Ms McKenna was speaking to TESS ahead of her address to the Scottish Association for Language Teaching (SALT) conference tomorrow at the University of Strathclyde.
She said: “If our language teachers can’t achieve 1+2, how can we expect our primary pupils to? They have to walk the talk.
“When schools want to diversify and introduce Spanish and Italian, they can’t because they are limited by the teacher. That means potentially you could limit a child’s ambition to learn more languages because of the teacher. That’s not a wonderful situation.”
However, she acknowledged that many teachers were already dual linguists, some were multilinguists and others were undertaking more training. Glasgow was currently funding 20 teachers to add another language to their portfolio, she added.

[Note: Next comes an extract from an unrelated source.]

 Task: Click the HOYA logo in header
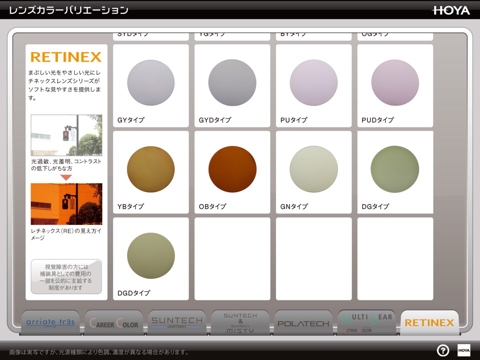click(451, 10)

Ms McKenna said: “We are responding to the changing demands and language teachers are, too. Only a tiny number don’t want to undertake this kind of professional development and that could be down to their personal situation. But I don’t believe that’s a long-term position languages teachers can hold, so we will keep going back to them.”
The reaction to Ms McKenna’s speech from language teachers was likely to be “very mixed”, SALT chair Gillian Campbell-Thow predicted.
“Single linguists currently employed will find that a great challenge,” she said. “It is a huge personal commitment to learn another language; they may have other commitments and this may not be a priority.
“A lot of people argue that it’s easier to pick up a language when you have that skill already, but while some languages may come from the same family, you can’t just say: ‘Because you have French you will pick up Spanish, Italian or German easily.’
“But we should be investing in ourselves as professionals, looking to the future and leading by example. If we want our children to pick up more than one language, they have to have role models.”
However, Ms Campbell-Thow noted that some teachers with multiple languages were not getting the chance to use them because the “curriculum builders” in schools were not prioritising the subject.
Similarly, she said, the portfolio of languages offered in Scottish universities was shrinking, creating “a vicious circle” which called for “more joined-up thinking”.
Professor Do Coyle, head of the University of Aberdeen’s school of education, warned that talented people with only one foreign language should not be turned away from a career in teaching.
The GTCS said it was not against the idea that all language teachers should be trained in two languages, but added that there were “clearly some issues that would need to be addressed”.
Even when someone had studied a second foreign language at university level, they had to have “the academic requirements and residence requirements” to teach, a spokesman said. Currently, the residence requirement for a second language is three months.